Lâcher prise : se déprendre, ouvrir les mains, le coeur, l'esprit, au nouveau. Lâcher prise : se dé- identifier, je ne suis pas que l'ego, grâce à cette part d'inconscient qui m'habite, grâce à ce qui en moi est plus grand que moi et que certains nomment le Divin. Cet abandon, cette déprise, je la vis et je l'expérimente plus particulièrement dans le souffle. Lorsqu'en moi la respiration se calme, s'apaise, tout s'allège et même, pour un court et délicieux moment, s'arrête. Prêter attention ; Méditer.

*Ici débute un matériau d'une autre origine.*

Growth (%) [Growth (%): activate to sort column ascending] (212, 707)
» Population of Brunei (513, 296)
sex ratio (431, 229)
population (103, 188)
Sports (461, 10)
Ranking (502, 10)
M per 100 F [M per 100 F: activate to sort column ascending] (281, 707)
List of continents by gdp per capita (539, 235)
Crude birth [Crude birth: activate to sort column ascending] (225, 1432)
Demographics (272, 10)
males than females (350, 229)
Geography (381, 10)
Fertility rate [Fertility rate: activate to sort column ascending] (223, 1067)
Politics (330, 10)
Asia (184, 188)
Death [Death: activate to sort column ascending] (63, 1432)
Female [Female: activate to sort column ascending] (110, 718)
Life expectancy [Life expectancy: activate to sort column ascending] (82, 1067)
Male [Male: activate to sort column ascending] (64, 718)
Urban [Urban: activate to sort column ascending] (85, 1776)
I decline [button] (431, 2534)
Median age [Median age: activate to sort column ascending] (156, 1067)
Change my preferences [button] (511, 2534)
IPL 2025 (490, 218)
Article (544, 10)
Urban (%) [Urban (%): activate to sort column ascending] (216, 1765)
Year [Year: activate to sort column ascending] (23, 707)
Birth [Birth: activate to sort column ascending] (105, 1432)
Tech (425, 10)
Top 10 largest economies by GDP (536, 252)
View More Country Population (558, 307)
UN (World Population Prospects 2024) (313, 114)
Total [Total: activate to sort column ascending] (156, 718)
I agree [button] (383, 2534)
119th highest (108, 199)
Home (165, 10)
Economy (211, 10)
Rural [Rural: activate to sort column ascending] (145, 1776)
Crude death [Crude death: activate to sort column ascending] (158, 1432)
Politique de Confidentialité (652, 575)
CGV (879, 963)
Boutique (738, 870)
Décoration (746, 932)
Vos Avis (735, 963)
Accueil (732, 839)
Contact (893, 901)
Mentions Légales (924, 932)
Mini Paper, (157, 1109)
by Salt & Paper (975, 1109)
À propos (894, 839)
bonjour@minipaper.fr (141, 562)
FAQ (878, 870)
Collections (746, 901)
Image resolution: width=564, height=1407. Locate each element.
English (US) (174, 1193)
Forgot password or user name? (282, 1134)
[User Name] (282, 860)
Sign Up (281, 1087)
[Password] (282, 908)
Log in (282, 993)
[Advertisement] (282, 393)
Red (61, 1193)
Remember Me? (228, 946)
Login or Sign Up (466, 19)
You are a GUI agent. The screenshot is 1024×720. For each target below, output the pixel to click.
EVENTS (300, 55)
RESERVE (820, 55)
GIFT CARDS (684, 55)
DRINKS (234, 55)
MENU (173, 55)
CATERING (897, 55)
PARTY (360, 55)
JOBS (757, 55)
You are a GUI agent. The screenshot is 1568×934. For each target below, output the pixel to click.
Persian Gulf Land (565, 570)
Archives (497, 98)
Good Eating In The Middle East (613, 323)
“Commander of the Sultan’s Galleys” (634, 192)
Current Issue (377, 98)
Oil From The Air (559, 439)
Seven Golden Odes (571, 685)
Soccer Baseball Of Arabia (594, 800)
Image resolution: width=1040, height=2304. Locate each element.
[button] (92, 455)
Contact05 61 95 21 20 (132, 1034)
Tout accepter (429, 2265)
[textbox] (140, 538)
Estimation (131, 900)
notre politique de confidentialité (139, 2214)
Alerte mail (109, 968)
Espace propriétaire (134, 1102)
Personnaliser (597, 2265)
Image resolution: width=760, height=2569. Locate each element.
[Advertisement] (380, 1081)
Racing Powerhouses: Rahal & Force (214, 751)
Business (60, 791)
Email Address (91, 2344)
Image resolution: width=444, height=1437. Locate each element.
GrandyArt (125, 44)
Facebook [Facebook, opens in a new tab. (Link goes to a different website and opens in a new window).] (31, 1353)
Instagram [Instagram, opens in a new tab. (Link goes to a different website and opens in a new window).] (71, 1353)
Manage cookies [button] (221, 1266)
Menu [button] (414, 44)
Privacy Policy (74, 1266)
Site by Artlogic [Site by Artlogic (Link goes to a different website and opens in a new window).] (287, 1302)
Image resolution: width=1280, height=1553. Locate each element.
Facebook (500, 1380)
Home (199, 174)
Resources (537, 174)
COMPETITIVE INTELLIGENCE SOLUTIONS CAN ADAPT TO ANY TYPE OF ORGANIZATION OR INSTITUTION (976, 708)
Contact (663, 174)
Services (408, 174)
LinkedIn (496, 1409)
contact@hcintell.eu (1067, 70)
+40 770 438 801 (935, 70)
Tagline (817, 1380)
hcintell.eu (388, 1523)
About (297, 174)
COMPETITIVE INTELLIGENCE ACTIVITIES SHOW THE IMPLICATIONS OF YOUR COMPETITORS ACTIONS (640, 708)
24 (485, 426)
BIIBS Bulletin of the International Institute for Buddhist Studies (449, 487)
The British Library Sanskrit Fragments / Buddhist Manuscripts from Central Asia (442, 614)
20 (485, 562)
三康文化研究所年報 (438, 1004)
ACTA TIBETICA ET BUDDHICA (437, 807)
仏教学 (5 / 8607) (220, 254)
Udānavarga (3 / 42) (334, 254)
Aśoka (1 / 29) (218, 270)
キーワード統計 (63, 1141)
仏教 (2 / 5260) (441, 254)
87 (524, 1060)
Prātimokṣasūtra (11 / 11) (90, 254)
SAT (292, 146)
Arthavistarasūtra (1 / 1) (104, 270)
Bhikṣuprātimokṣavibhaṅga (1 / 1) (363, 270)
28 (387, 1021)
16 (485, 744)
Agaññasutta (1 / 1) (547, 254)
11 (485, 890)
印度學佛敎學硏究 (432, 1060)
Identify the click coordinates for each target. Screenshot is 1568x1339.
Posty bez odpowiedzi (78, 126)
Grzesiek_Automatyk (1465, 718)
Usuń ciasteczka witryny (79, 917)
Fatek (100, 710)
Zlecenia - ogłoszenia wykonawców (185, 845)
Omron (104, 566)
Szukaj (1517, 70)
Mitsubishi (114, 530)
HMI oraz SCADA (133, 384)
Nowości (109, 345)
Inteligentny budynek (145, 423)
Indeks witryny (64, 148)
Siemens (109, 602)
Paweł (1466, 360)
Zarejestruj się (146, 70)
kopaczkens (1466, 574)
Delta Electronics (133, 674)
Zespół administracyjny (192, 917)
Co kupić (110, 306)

Résister : pour connaître ses limites, se reconnaître, naître à nouveau, sentir ce passage où l'ancien résiste, où ce qui est connu me retient comme ce premier contenant bienveillant du ventre de ma mère, que j'ai du quitter pour me lancer dans la vie. Le nouveau peut m'apparaître inquiétant, angoissant comme cette première fois où ma respiration a changé, passant du cordon, de l'aquatique, aux poumons, à l'aérien. De passages en passages (de castration symboligène en castration symboligène dirait Dolto), chaque fois sacrifier un monde où mes besoins régnaient en maître, pour accéder à un monde plus symbolique, plus relationnel. De résistances en lâcher-prises, nous grandissons, jusqu'à ce dernier passage qui nous verra étreindre et nous retenir une dernière fois aux berges du vivant, rendre notre dernier souffle pour l'Ultime qui nous attend.

Résister pour mieux lâcher prise : comme une vague, accompagner de tout son être le mouvement du souffle. Dans le sac de l'inspir, s'éprouver consistant, résistant, permanent. Dans le ressac de l'expir se vider, s'absenter à soi-même pour se rendre présent à l'éternité de l'instant. Tout l'être respire.